Das Wichtigste: Sieh das, was ist, nicht das, was sein soll.

Jeder hat eine Vorstellung davon, wie die Wirklichkeit eigentlich aussehen sollte. Die eigene Wirklichkeit genauso wie die Wirklichkeit, die einen umgibt. Diese Vorstellungen sind nicht zu vermeiden, aber sie dürfen eben nicht den Blick auf die Realität verstellen. Wenn Machiavelli etwas lehrt, dann einen sehr nüchternen, gerade spröden Umgang mit der Wirklichkeit.

Einen solchen realistischen Blick auf die Wirklichkeit braucht es, wenn es darum geht, tragfähige Entscheidungen zu treffen. Gute Entscheidungen setzen eine realistische Beurteilung der Wirklichkeit voraus: Ist das, was ich vorhabe, überhaupt möglich? Oder geht mein Plan von Voraussetzungen aus, die vielleicht meinen Träumen entsprechen, aber nicht real sind?

Es ist keine Frage: man braucht Träume, Ideale, Werte, um etwas zu bewegen – auch sich selbst. Man braucht Ziele, die man ansteuert. Aber diese Ziele dürfen nicht die Realität überdecken, weil die Träume dann nur Träume bleiben.

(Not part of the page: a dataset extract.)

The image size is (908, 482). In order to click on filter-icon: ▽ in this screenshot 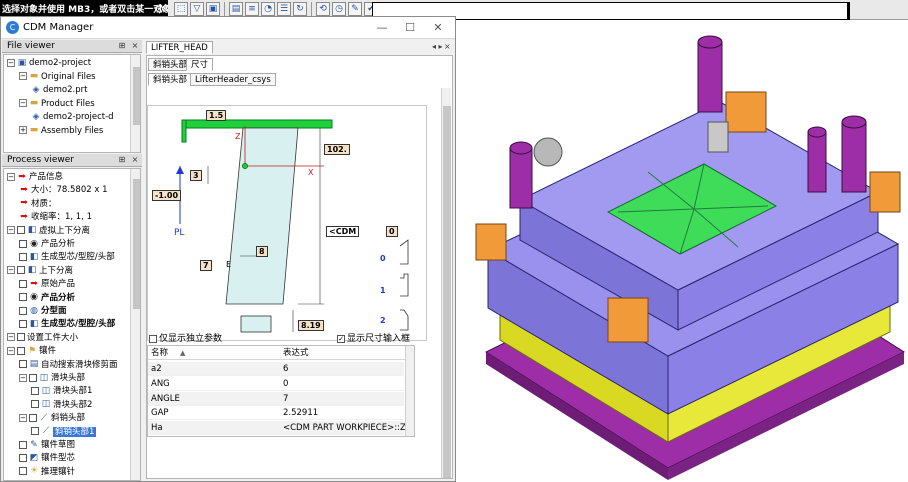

Machiavelli lehrt, ganz genau hinzuschauen und sich nicht blenden zu lassen. Weder von sich selbst, noch von anderen Menschen. Ein solcher Blick auf die Welt kann manchmal erschrecken. Dies erklärt die Wirkung, die dieses Buch seit Jahrhunderten auf seine Leser erzeugt.

 

Literaturempfehlungen:

Machiavelli, Niccolò: Der Fürst.

Machiavelli, Niccolò: Discorsi. Vom Staate.

Reinhardt, Volker: Machiavelli: oder die Kunst der Macht.